RECORDS SHOWN:
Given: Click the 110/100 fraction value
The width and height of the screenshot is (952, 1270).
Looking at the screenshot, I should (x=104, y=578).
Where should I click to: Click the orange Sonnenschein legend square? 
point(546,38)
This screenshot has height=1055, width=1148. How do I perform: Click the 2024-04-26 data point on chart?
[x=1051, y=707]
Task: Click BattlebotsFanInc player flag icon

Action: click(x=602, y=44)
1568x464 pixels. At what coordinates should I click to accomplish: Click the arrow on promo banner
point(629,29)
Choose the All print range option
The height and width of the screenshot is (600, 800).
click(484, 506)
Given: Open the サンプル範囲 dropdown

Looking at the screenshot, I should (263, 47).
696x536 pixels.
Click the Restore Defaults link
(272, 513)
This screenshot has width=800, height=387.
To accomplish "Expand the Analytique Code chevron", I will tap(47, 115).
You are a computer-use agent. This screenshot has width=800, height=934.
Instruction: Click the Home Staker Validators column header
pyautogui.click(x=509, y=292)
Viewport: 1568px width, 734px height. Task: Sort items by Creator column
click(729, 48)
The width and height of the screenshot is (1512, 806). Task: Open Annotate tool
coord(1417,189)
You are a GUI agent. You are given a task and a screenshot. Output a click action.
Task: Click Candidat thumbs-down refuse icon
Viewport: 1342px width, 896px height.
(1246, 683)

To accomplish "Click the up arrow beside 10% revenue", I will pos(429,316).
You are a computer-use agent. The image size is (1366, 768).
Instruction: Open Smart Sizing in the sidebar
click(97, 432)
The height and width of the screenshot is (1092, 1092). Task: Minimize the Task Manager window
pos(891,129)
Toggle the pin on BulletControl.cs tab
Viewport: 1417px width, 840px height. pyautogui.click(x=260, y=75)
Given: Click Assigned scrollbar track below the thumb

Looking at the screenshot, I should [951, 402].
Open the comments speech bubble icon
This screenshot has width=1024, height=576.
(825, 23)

PROBLEM TO SOLVE:
Copy all of the items above word for word, without changing anything.

SOLUTION FOR THIS PROBLEM:
Given: Click the 110/100 fraction value
The width and height of the screenshot is (952, 1270).
Looking at the screenshot, I should (x=104, y=578).
Where should I click to: Click the orange Sonnenschein legend square? 
point(546,38)
This screenshot has height=1055, width=1148. How do I perform: Click the 2024-04-26 data point on chart?
[x=1051, y=707]
Task: Click BattlebotsFanInc player flag icon

Action: click(x=602, y=44)
1568x464 pixels. At what coordinates should I click to accomplish: Click the arrow on promo banner
point(629,29)
Choose the All print range option
The height and width of the screenshot is (600, 800).
click(484, 506)
Given: Open the サンプル範囲 dropdown

Looking at the screenshot, I should (263, 47).
696x536 pixels.
Click the Restore Defaults link
(272, 513)
This screenshot has width=800, height=387.
To accomplish "Expand the Analytique Code chevron", I will tap(47, 115).
You are a computer-use agent. This screenshot has width=800, height=934.
Instruction: Click the Home Staker Validators column header
pyautogui.click(x=509, y=292)
Viewport: 1568px width, 734px height. Task: Sort items by Creator column
click(729, 48)
The width and height of the screenshot is (1512, 806). Task: Open Annotate tool
coord(1417,189)
You are a GUI agent. You are given a task and a screenshot. Output a click action.
Task: Click Candidat thumbs-down refuse icon
Viewport: 1342px width, 896px height.
(1246, 683)

To accomplish "Click the up arrow beside 10% revenue", I will pos(429,316).
You are a computer-use agent. The image size is (1366, 768).
Instruction: Open Smart Sizing in the sidebar
click(97, 432)
The height and width of the screenshot is (1092, 1092). Task: Minimize the Task Manager window
pos(891,129)
Toggle the pin on BulletControl.cs tab
Viewport: 1417px width, 840px height. pyautogui.click(x=260, y=75)
Given: Click Assigned scrollbar track below the thumb

Looking at the screenshot, I should [951, 402].
Open the comments speech bubble icon
This screenshot has width=1024, height=576.
(825, 23)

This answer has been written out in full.